> **THE PROBLEM**
Write out the listing below again, precisely as it is given.

===============

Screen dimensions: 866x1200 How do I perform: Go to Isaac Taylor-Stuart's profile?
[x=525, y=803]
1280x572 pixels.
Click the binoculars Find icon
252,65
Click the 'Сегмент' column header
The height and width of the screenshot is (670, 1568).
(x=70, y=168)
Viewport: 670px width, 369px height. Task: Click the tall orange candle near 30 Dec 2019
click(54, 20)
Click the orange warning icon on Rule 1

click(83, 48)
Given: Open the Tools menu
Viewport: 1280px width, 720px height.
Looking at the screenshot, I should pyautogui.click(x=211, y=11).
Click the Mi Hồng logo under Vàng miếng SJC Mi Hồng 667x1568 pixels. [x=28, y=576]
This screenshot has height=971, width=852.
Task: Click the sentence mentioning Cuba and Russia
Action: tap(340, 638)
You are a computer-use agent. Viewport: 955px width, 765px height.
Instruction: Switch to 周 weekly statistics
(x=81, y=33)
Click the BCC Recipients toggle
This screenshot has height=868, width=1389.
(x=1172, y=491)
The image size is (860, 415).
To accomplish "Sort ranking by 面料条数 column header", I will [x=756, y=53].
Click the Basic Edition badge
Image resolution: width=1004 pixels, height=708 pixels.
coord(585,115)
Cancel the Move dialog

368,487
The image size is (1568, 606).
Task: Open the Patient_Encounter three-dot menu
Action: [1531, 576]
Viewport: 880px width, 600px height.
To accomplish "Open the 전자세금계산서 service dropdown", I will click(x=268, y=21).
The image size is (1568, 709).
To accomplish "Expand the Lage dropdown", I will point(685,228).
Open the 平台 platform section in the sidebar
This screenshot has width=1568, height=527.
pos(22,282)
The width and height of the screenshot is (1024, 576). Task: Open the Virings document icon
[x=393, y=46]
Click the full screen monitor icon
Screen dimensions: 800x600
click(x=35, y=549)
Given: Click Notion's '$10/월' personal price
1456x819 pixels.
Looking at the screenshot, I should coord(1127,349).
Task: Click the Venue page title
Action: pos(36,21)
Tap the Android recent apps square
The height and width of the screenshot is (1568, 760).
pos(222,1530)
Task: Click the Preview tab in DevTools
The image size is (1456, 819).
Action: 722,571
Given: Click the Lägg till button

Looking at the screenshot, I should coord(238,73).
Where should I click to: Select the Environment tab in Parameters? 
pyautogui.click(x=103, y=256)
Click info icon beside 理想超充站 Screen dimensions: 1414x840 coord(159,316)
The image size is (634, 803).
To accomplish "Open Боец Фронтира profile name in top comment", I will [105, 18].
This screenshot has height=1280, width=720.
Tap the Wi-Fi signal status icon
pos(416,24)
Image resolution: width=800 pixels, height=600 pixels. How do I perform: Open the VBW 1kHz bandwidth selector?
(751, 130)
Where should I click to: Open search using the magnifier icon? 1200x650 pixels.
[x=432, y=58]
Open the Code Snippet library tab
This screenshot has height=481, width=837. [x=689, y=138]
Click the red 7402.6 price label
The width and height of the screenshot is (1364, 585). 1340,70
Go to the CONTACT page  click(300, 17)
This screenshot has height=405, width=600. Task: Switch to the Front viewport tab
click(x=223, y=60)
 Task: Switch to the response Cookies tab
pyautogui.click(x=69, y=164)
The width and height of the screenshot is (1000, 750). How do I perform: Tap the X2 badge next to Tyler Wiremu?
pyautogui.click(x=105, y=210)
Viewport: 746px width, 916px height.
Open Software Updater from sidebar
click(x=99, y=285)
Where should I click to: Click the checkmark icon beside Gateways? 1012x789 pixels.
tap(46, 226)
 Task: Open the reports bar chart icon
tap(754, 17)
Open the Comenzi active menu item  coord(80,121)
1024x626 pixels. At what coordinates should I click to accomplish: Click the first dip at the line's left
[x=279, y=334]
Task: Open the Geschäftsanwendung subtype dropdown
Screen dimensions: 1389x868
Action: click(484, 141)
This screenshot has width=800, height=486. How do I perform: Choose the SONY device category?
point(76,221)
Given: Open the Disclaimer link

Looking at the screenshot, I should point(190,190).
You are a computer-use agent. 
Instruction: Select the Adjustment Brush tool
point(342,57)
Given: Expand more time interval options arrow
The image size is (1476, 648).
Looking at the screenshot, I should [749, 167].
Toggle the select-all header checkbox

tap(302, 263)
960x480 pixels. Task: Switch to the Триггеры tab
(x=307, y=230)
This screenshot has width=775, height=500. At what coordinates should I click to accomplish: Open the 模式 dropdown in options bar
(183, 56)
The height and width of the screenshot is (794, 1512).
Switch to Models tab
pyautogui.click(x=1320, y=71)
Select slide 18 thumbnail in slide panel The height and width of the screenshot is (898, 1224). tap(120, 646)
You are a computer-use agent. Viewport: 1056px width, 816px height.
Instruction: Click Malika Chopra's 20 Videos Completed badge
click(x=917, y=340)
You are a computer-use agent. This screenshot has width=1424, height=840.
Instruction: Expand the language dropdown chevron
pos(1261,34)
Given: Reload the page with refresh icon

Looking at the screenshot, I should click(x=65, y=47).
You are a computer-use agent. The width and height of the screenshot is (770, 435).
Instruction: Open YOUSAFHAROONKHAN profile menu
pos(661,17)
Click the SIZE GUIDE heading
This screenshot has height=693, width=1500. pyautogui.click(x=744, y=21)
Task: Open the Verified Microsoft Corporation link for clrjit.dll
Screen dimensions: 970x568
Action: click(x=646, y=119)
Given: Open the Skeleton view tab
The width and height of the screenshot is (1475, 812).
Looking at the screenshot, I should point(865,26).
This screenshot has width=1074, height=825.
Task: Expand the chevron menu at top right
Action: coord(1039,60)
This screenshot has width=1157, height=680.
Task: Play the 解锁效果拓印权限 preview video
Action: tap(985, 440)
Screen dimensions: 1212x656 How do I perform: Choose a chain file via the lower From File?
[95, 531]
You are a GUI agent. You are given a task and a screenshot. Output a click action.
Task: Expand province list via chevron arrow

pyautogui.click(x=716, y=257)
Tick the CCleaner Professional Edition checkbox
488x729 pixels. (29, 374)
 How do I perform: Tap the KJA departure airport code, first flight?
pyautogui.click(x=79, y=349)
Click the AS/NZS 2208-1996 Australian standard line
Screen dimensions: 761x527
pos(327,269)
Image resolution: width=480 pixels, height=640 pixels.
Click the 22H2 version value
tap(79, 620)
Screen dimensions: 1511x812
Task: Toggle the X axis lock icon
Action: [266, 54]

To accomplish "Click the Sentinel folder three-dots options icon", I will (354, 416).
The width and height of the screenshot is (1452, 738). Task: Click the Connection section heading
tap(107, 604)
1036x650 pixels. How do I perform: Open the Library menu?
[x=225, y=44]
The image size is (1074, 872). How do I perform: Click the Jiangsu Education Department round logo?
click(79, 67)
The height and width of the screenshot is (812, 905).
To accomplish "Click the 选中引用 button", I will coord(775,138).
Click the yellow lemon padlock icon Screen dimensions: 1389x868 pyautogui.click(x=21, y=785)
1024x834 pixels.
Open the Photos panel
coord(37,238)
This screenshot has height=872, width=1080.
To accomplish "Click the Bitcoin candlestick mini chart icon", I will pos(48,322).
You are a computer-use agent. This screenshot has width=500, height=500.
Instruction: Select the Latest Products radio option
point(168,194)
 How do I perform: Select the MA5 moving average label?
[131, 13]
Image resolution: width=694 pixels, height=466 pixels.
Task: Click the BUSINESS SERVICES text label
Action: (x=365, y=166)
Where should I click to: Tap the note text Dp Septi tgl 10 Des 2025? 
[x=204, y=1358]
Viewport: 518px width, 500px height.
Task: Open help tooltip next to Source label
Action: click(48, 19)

===============

> **OUTPUT OF THE EXERCISE**
Screen dimensions: 866x1200 How do I perform: Go to Isaac Taylor-Stuart's profile?
[x=525, y=803]
1280x572 pixels.
Click the binoculars Find icon
252,65
Click the 'Сегмент' column header
The height and width of the screenshot is (670, 1568).
(x=70, y=168)
Viewport: 670px width, 369px height. Task: Click the tall orange candle near 30 Dec 2019
click(54, 20)
Click the orange warning icon on Rule 1

click(83, 48)
Given: Open the Tools menu
Viewport: 1280px width, 720px height.
Looking at the screenshot, I should pyautogui.click(x=211, y=11).
Click the Mi Hồng logo under Vàng miếng SJC Mi Hồng 667x1568 pixels. [x=28, y=576]
This screenshot has height=971, width=852.
Task: Click the sentence mentioning Cuba and Russia
Action: tap(340, 638)
You are a computer-use agent. Viewport: 955px width, 765px height.
Instruction: Switch to 周 weekly statistics
(x=81, y=33)
Click the BCC Recipients toggle
This screenshot has height=868, width=1389.
(x=1172, y=491)
The image size is (860, 415).
To accomplish "Sort ranking by 面料条数 column header", I will [x=756, y=53].
Click the Basic Edition badge
Image resolution: width=1004 pixels, height=708 pixels.
coord(585,115)
Cancel the Move dialog

368,487
The image size is (1568, 606).
Task: Open the Patient_Encounter three-dot menu
Action: [1531, 576]
Viewport: 880px width, 600px height.
To accomplish "Open the 전자세금계산서 service dropdown", I will click(x=268, y=21).
The image size is (1568, 709).
To accomplish "Expand the Lage dropdown", I will point(685,228).
Open the 平台 platform section in the sidebar
This screenshot has width=1568, height=527.
pos(22,282)
The width and height of the screenshot is (1024, 576). Task: Open the Virings document icon
[x=393, y=46]
Click the full screen monitor icon
Screen dimensions: 800x600
click(x=35, y=549)
Given: Click Notion's '$10/월' personal price
1456x819 pixels.
Looking at the screenshot, I should coord(1127,349).
Task: Click the Venue page title
Action: pos(36,21)
Tap the Android recent apps square
The height and width of the screenshot is (1568, 760).
pos(222,1530)
Task: Click the Preview tab in DevTools
The image size is (1456, 819).
Action: 722,571
Given: Click the Lägg till button

Looking at the screenshot, I should coord(238,73).
Where should I click to: Select the Environment tab in Parameters? 
pyautogui.click(x=103, y=256)
Click info icon beside 理想超充站 Screen dimensions: 1414x840 coord(159,316)
The image size is (634, 803).
To accomplish "Open Боец Фронтира profile name in top comment", I will [105, 18].
This screenshot has height=1280, width=720.
Tap the Wi-Fi signal status icon
pos(416,24)
Image resolution: width=800 pixels, height=600 pixels. How do I perform: Open the VBW 1kHz bandwidth selector?
(751, 130)
Where should I click to: Open search using the magnifier icon? 1200x650 pixels.
[x=432, y=58]
Open the Code Snippet library tab
This screenshot has height=481, width=837. [x=689, y=138]
Click the red 7402.6 price label
The width and height of the screenshot is (1364, 585). 1340,70
Go to the CONTACT page  click(300, 17)
This screenshot has height=405, width=600. Task: Switch to the Front viewport tab
click(x=223, y=60)
 Task: Switch to the response Cookies tab
pyautogui.click(x=69, y=164)
The width and height of the screenshot is (1000, 750). How do I perform: Tap the X2 badge next to Tyler Wiremu?
pyautogui.click(x=105, y=210)
Viewport: 746px width, 916px height.
Open Software Updater from sidebar
click(x=99, y=285)
Where should I click to: Click the checkmark icon beside Gateways? 1012x789 pixels.
tap(46, 226)
 Task: Open the reports bar chart icon
tap(754, 17)
Open the Comenzi active menu item  coord(80,121)
1024x626 pixels. At what coordinates should I click to accomplish: Click the first dip at the line's left
[x=279, y=334]
Task: Open the Geschäftsanwendung subtype dropdown
Screen dimensions: 1389x868
Action: click(484, 141)
This screenshot has width=800, height=486. How do I perform: Choose the SONY device category?
point(76,221)
Given: Open the Disclaimer link

Looking at the screenshot, I should point(190,190).
You are a computer-use agent. 
Instruction: Select the Adjustment Brush tool
point(342,57)
Given: Expand more time interval options arrow
The image size is (1476, 648).
Looking at the screenshot, I should [749, 167].
Toggle the select-all header checkbox

tap(302, 263)
960x480 pixels. Task: Switch to the Триггеры tab
(x=307, y=230)
This screenshot has width=775, height=500. At what coordinates should I click to accomplish: Open the 模式 dropdown in options bar
(183, 56)
The height and width of the screenshot is (794, 1512).
Switch to Models tab
pyautogui.click(x=1320, y=71)
Select slide 18 thumbnail in slide panel The height and width of the screenshot is (898, 1224). tap(120, 646)
You are a computer-use agent. Viewport: 1056px width, 816px height.
Instruction: Click Malika Chopra's 20 Videos Completed badge
click(x=917, y=340)
You are a computer-use agent. This screenshot has width=1424, height=840.
Instruction: Expand the language dropdown chevron
pos(1261,34)
Given: Reload the page with refresh icon

Looking at the screenshot, I should click(x=65, y=47).
You are a computer-use agent. The width and height of the screenshot is (770, 435).
Instruction: Open YOUSAFHAROONKHAN profile menu
pos(661,17)
Click the SIZE GUIDE heading
This screenshot has height=693, width=1500. pyautogui.click(x=744, y=21)
Task: Open the Verified Microsoft Corporation link for clrjit.dll
Screen dimensions: 970x568
Action: click(x=646, y=119)
Given: Open the Skeleton view tab
The width and height of the screenshot is (1475, 812).
Looking at the screenshot, I should point(865,26).
This screenshot has width=1074, height=825.
Task: Expand the chevron menu at top right
Action: coord(1039,60)
This screenshot has width=1157, height=680.
Task: Play the 解锁效果拓印权限 preview video
Action: tap(985, 440)
Screen dimensions: 1212x656 How do I perform: Choose a chain file via the lower From File?
[95, 531]
You are a GUI agent. You are given a task and a screenshot. Output a click action.
Task: Expand province list via chevron arrow

pyautogui.click(x=716, y=257)
Tick the CCleaner Professional Edition checkbox
488x729 pixels. (29, 374)
 How do I perform: Tap the KJA departure airport code, first flight?
pyautogui.click(x=79, y=349)
Click the AS/NZS 2208-1996 Australian standard line
Screen dimensions: 761x527
pos(327,269)
Image resolution: width=480 pixels, height=640 pixels.
Click the 22H2 version value
tap(79, 620)
Screen dimensions: 1511x812
Task: Toggle the X axis lock icon
Action: [266, 54]

To accomplish "Click the Sentinel folder three-dots options icon", I will (354, 416).
The width and height of the screenshot is (1452, 738). Task: Click the Connection section heading
tap(107, 604)
1036x650 pixels. How do I perform: Open the Library menu?
[x=225, y=44]
The image size is (1074, 872). How do I perform: Click the Jiangsu Education Department round logo?
click(79, 67)
The height and width of the screenshot is (812, 905).
To accomplish "Click the 选中引用 button", I will coord(775,138).
Click the yellow lemon padlock icon Screen dimensions: 1389x868 pyautogui.click(x=21, y=785)
1024x834 pixels.
Open the Photos panel
coord(37,238)
This screenshot has height=872, width=1080.
To accomplish "Click the Bitcoin candlestick mini chart icon", I will pos(48,322).
You are a computer-use agent. This screenshot has width=500, height=500.
Instruction: Select the Latest Products radio option
point(168,194)
 How do I perform: Select the MA5 moving average label?
[131, 13]
Image resolution: width=694 pixels, height=466 pixels.
Task: Click the BUSINESS SERVICES text label
Action: (x=365, y=166)
Where should I click to: Tap the note text Dp Septi tgl 10 Des 2025? 
[x=204, y=1358]
Viewport: 518px width, 500px height.
Task: Open help tooltip next to Source label
Action: click(48, 19)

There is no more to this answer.